The primary difference lies in the Operating Activities section. The Direct Method explicitly lists major cash inflows and outflows from operations (e.g., cash sales, cash paid to suppliers). The Indirect Method starts with net profit and adjusts it for non-cash items and working capital changes to arrive at cash flow from operations.

What is the Capital Redemption Reserve (CRR), and when is it created?

Capital Redemption Reserve (CRR) is a reserve created out of distributable profits when a company redeems its redeemable preference shares or buys back its own shares. It is created to protect creditors by ensuring that the capital base remains intact after such redemptions or buybacks, if no fresh issue of shares is made to cover the nominal value.

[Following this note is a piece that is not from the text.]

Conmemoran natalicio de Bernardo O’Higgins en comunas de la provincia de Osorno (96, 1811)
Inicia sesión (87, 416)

How does Financial Leverage affect a company's capital structure decision?

Financial Leverage measures the impact of changes in Earnings Before Interest and Tax (EBIT) on Earnings Per Share (EPS). A higher financial leverage indicates a greater reliance on debt financing, which can magnify returns during profitable periods but also increase financial risk during downturns. Companies aim for an optimal balance to maximize EPS while managing risk.